All communications between the system components are encrypted using TLS 1.2 (HTTPS and Secure WebSocket) and DTLS (FRP8, WebRTC).
Nutanix Frame supports the ability for customers to integrate their own enterprise SAML2 or OAuth2 identity provider with their Frame customer (or an organization) entity. Customers may integrate as many identity providers as they wish at the customer or organization entity levels.
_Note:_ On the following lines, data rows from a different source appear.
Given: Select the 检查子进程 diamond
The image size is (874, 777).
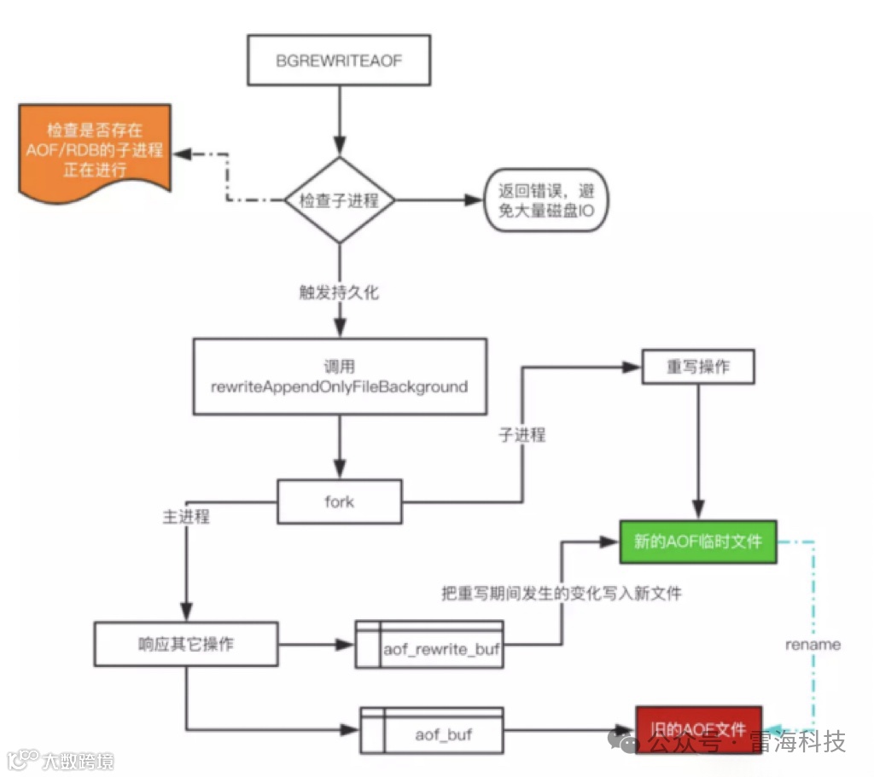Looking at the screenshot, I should coord(340,201).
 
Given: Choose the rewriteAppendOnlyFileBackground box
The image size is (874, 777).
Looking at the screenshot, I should coord(340,377).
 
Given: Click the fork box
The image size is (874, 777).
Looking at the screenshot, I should coord(339,501).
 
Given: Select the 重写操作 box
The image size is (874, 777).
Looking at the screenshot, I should coord(698,367).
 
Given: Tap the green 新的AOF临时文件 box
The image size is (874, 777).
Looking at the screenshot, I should coord(699,541).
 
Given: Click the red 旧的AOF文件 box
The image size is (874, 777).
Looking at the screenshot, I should coord(698,729).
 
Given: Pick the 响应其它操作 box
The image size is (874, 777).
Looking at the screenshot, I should coord(185,644).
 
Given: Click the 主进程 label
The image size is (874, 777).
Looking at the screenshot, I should coord(186,517).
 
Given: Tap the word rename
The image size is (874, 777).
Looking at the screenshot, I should coord(813,644).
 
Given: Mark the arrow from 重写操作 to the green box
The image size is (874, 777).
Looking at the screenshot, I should coord(699,452).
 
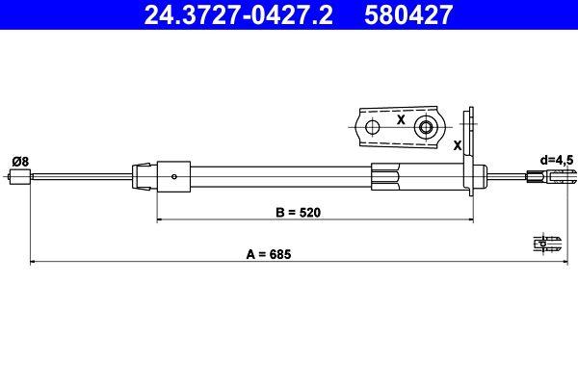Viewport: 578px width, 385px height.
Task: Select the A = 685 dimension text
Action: pyautogui.click(x=267, y=254)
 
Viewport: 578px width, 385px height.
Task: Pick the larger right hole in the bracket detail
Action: pyautogui.click(x=424, y=127)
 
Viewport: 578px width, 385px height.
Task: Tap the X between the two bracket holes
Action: pyautogui.click(x=399, y=121)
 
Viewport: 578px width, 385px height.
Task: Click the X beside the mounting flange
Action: pyautogui.click(x=457, y=144)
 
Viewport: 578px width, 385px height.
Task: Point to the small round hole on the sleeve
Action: pyautogui.click(x=173, y=176)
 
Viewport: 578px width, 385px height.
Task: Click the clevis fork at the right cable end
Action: pyautogui.click(x=562, y=176)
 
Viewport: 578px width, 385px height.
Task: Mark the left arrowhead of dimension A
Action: pyautogui.click(x=36, y=261)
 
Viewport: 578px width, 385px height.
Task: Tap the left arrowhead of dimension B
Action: pyautogui.click(x=161, y=219)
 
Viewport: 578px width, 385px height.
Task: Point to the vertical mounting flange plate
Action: pyautogui.click(x=472, y=154)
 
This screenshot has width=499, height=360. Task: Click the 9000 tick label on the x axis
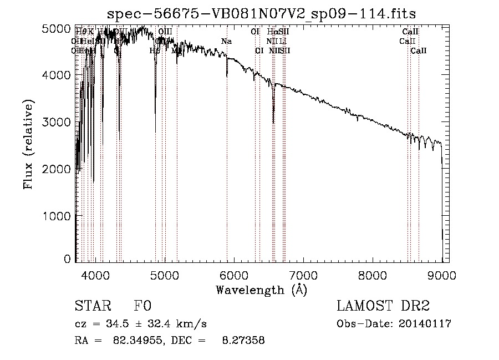tap(441, 275)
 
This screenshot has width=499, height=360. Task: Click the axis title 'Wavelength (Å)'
tap(261, 289)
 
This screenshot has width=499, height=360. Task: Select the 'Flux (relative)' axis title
tap(28, 144)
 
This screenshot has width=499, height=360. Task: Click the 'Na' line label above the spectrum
tap(226, 42)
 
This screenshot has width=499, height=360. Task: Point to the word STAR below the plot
tap(90, 306)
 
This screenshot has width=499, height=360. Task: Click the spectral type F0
tap(142, 306)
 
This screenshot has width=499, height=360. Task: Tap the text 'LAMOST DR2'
tap(383, 306)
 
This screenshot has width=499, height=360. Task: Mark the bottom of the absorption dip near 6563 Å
tap(273, 123)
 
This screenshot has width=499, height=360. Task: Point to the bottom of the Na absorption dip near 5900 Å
tap(227, 77)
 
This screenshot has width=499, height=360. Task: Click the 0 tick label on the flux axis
tap(68, 259)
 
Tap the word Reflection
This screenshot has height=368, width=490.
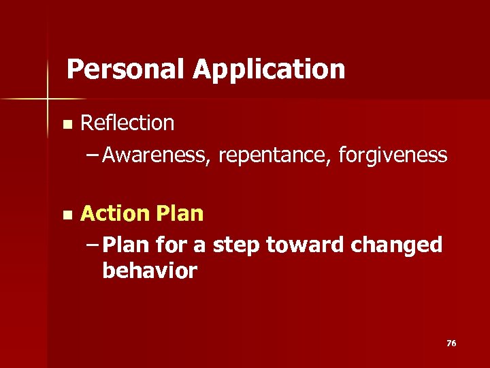coord(127,123)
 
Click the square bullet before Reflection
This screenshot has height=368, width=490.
coord(66,125)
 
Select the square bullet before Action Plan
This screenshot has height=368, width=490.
coord(66,215)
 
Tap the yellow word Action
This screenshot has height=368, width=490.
coord(115,213)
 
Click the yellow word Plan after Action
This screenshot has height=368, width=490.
coord(180,214)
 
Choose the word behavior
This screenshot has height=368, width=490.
coord(150,271)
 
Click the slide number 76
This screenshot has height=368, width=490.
coord(451,343)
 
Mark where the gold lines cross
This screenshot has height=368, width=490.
coord(48,99)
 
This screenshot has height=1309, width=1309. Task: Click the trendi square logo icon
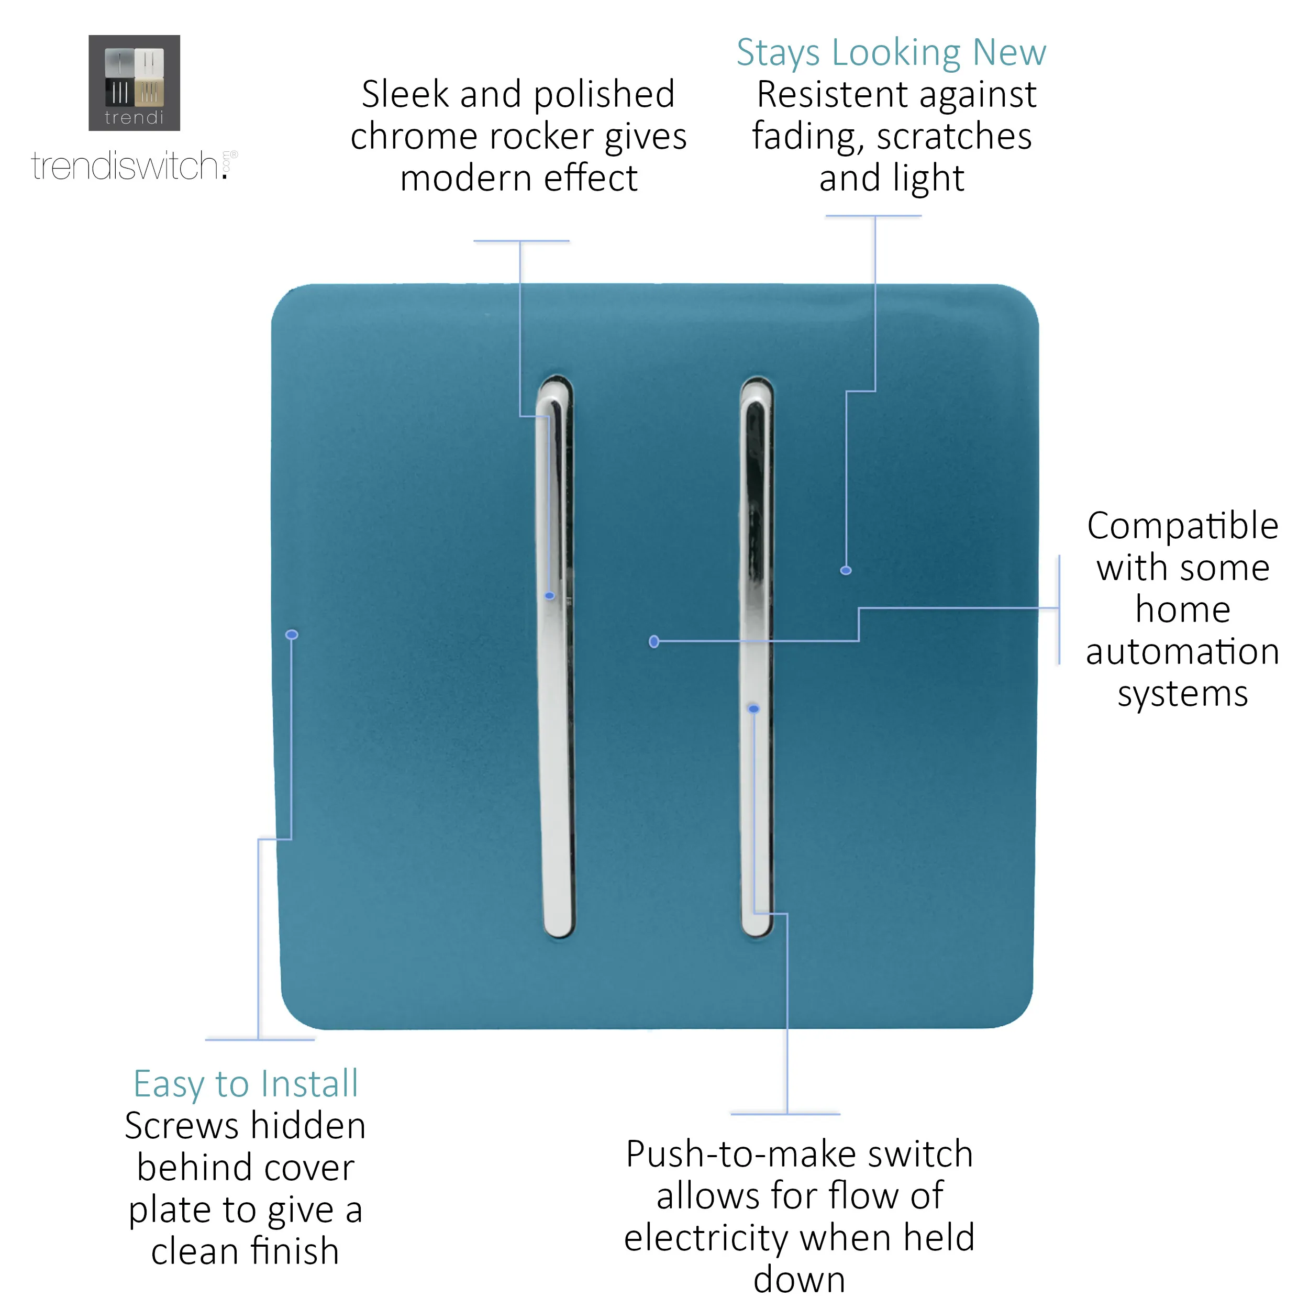pos(134,83)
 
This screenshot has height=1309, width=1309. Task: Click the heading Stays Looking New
pos(891,53)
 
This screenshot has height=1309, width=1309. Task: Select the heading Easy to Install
pos(245,1083)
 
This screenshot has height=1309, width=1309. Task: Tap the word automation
pos(1182,651)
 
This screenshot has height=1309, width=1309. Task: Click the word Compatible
pos(1182,526)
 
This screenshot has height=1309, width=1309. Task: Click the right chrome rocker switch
pos(756,657)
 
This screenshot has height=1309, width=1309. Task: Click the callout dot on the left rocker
pos(549,595)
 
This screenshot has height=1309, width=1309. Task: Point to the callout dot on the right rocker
pos(753,709)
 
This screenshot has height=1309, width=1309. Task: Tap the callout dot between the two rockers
pos(654,641)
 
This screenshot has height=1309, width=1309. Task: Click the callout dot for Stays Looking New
pos(846,571)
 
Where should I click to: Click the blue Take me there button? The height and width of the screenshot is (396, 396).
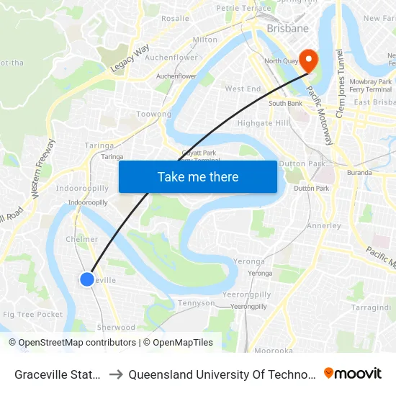pos(198,176)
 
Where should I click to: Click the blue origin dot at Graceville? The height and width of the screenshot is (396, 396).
pos(86,279)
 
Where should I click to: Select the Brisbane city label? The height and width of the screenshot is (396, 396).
pos(287,29)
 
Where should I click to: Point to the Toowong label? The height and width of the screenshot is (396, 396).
pos(153,114)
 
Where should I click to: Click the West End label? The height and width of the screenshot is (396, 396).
pos(243,89)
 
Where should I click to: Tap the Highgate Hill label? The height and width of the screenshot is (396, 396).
pos(263,123)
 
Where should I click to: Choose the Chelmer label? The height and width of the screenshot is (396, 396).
pos(81,239)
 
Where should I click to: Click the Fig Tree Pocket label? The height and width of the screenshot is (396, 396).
pos(32,315)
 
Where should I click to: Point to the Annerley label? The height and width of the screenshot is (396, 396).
pos(324,225)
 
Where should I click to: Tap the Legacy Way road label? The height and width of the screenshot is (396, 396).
pos(130,58)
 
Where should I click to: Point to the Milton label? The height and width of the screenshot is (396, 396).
pos(205,40)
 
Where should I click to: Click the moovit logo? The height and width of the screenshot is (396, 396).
pos(352,373)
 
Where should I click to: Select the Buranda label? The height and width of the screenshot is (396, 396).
pos(359,173)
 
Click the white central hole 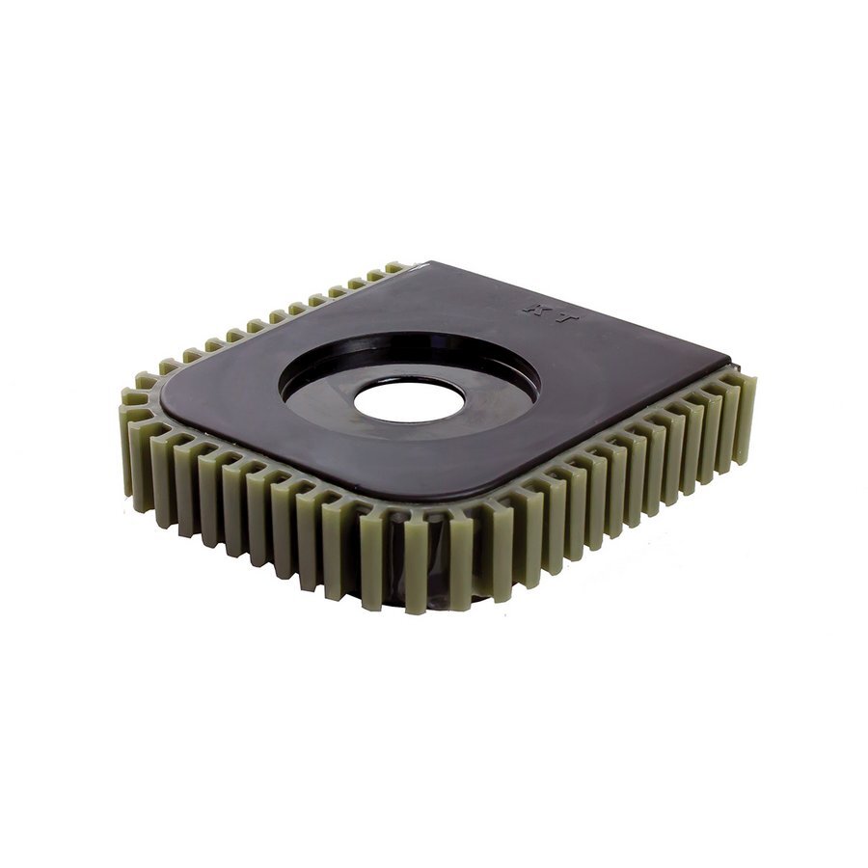tap(409, 401)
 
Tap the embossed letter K tap(530, 309)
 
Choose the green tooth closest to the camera tap(417, 569)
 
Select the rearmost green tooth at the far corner tap(394, 266)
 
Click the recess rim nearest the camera tap(405, 447)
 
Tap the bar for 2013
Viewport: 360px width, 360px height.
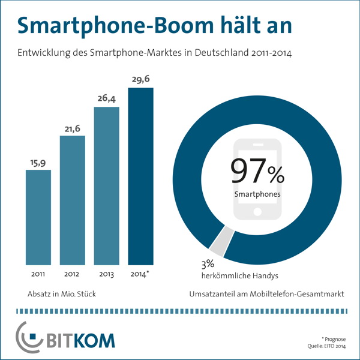pos(107,186)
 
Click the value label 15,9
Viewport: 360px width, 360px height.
pos(38,161)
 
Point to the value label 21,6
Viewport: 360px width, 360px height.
pos(72,128)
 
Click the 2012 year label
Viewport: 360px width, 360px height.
pos(72,275)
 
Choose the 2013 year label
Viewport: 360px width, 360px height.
pos(107,275)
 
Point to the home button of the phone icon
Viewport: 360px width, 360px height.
pos(257,211)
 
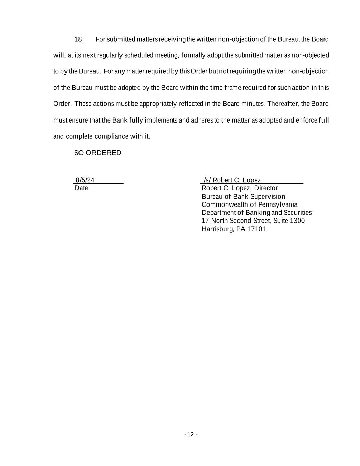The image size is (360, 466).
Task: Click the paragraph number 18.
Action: [79, 39]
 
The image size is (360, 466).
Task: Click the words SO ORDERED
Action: [98, 153]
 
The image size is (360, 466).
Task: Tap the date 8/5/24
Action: [85, 180]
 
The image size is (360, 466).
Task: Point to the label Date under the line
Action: [81, 188]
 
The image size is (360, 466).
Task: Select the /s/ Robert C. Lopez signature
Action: [232, 180]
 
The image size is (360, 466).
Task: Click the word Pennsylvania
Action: [278, 204]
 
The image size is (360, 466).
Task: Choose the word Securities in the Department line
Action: [298, 213]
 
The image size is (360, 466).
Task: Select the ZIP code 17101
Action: [256, 229]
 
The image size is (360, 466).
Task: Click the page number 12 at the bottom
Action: [190, 434]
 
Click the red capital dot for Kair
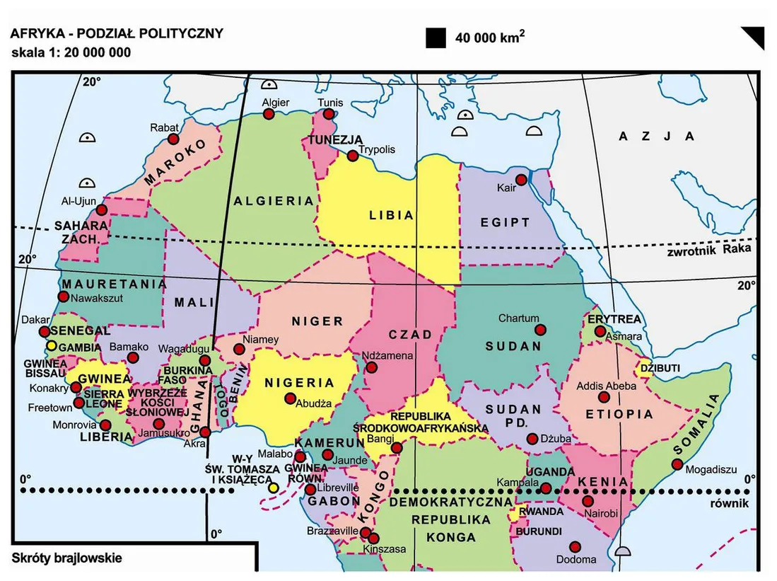pyautogui.click(x=521, y=180)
Nutanix Frame provides customers who integrate an enterprise SAML2 or OAuth2 identity provider the ability to define authorization rules which grants users (or groups of users) the specified privileges to access or perform operations on specific protected resources.
Nutanix maintains a set of global certifications for Frame, including SOC 2 Type 2, SOC 3 and ISO 27001/27017/27018/27701. Details can be found at https://www.nutanix.com/trust/compliance-and-certifications.
For customers needing to operate under FedRAMP or ITAR compliance regimes, Nutanix Government Cloud has achieved FedRAMP Authorized status at a Moderate security impact level (IL-2). Customers must bring their own infrastructure to use Nutanix Government Cloud.